Fluid collection between the aponeuroses of the medial head of the gastrocnemius and soleus was seen in ‘tennis leg’ cases, especially at the level of the muscle belly or myotendinous junction, with pseudocystic features [10]. In our study, the presence of collection in this location was a common finding in both patients. We believe that this fluid concentration, which does not have hematoma characteristics, reflects worse injury patterns and worse prognosis for healing. Delgado et al. reported this same finding occurring in more than 50% of these patients.
Reviewing the literature, lesions of other muscle groups were also treated surgically with satisfactory reported results. There are no well-established values to consider the gap as large. Based on our clinical experience, we consider 5 cm as an expressive value; however, further studies are needed to validate this observation.
We found only one study addressing surgical treatment. Cheng et al. reported two cases, both presenting sports grade III O’Donoghue lesions; a 37-year-old man operated 10 days after injury and a 43-year-old woman operated 10 months after injury. Our study reported similar cases, except for the time of surgery decision. We believe that conservative treatment must be introduced initially, but also can’t be delayed too much; thus, we recommend surgery at 3–4 weeks after injury.

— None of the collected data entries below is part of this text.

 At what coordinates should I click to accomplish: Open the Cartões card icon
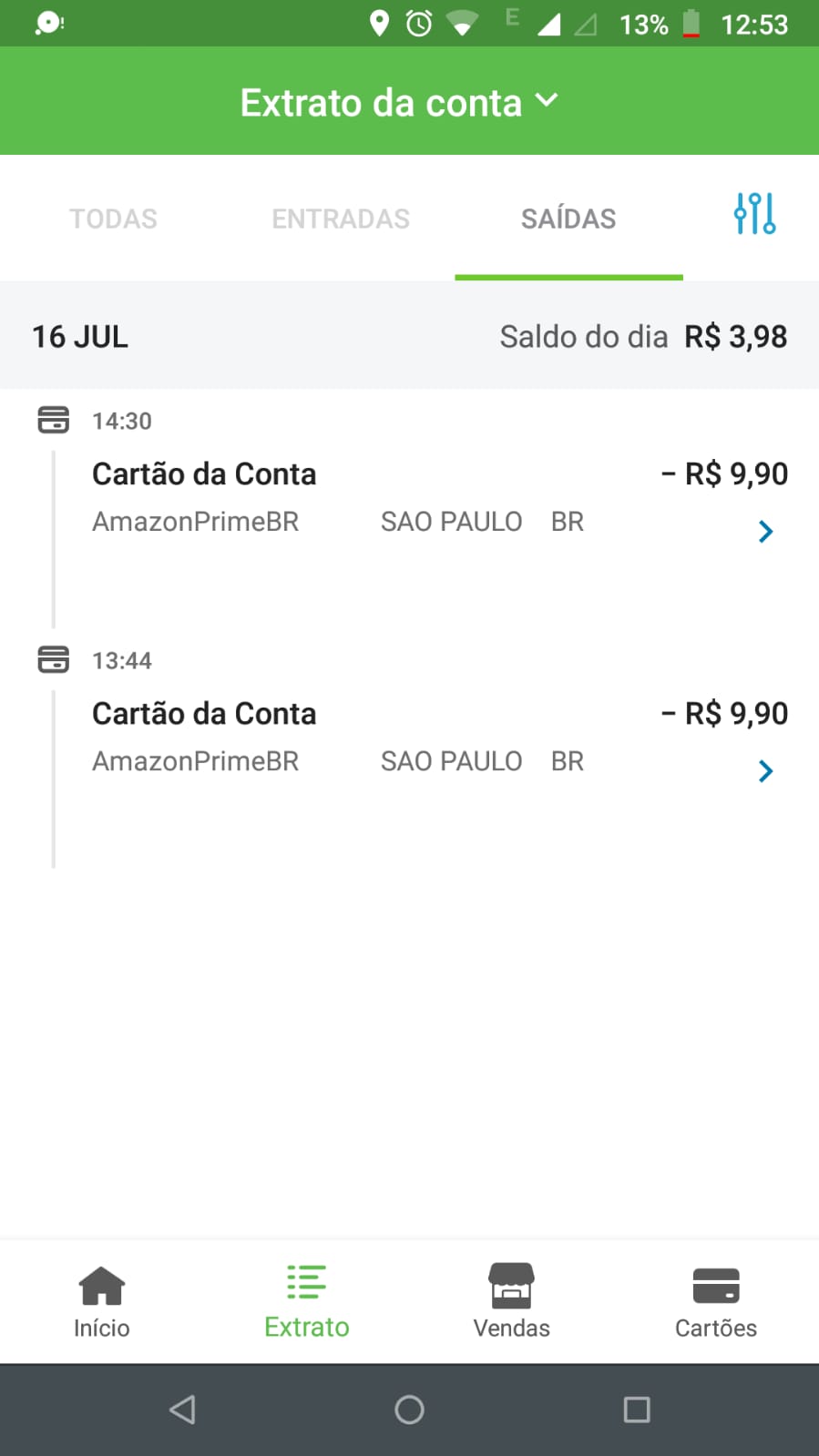pyautogui.click(x=716, y=1285)
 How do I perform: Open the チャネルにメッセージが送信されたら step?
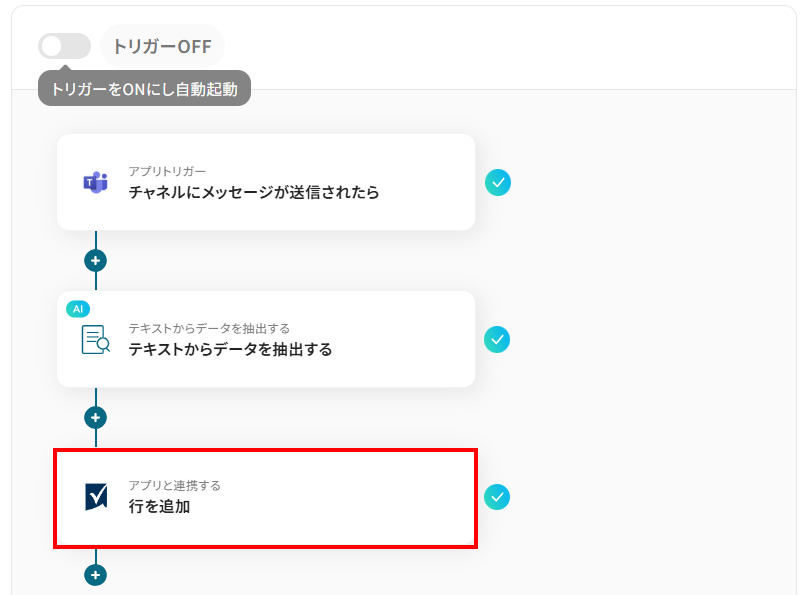[x=254, y=192]
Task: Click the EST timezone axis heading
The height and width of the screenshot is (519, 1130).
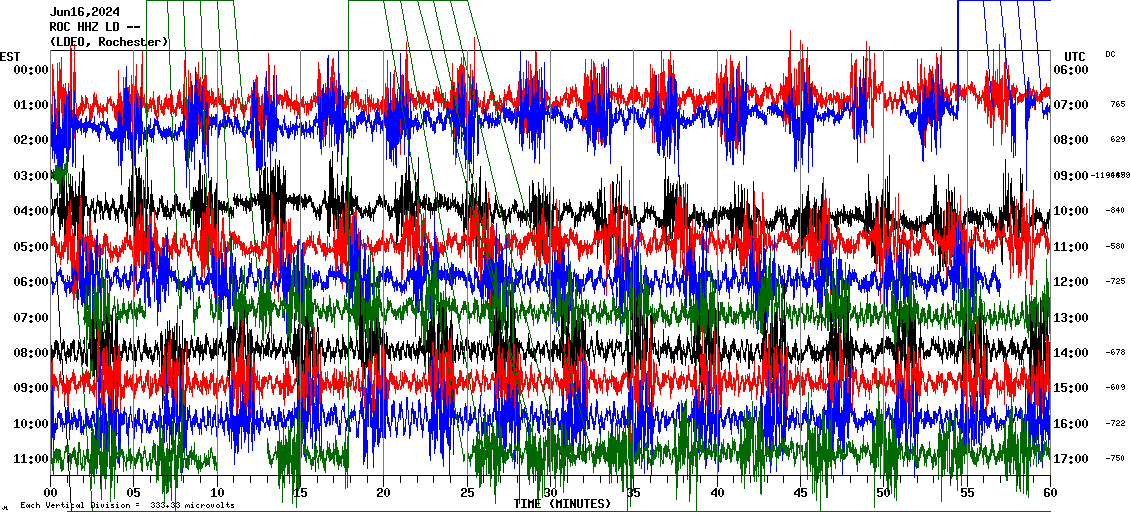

Finally, the authors recommend to consider surgery in young people actively involved in sports with persistent pain, obvious defect and calf extension dysfunction, to ensure strength for continued sports activity [1]. Literature shows that a severe muscle tear treated conservatively will probably heal with fibrotic scar tissue and is thus at an increased risk of recurrent injury [1, 8]. Better anatomical and functional outcomes are expected after surgical repair when compared to conservative treatment [1].
This study demonstrated that patients with gastrocnemius medial head grade III muscle injuries that did do not show improvement after a short period of conservative treatment can be successfully treated by surgical repair and postoperative physical therapy. Nevertheless, as any surgical treatment, we must be caution about potential complications and surgery indications. We recommend future studies to better evaluate this new treatment possibility.
CONFLICT OF INTEREST STATEMENT
The authors declare no conflict of interest in carrying out this paper.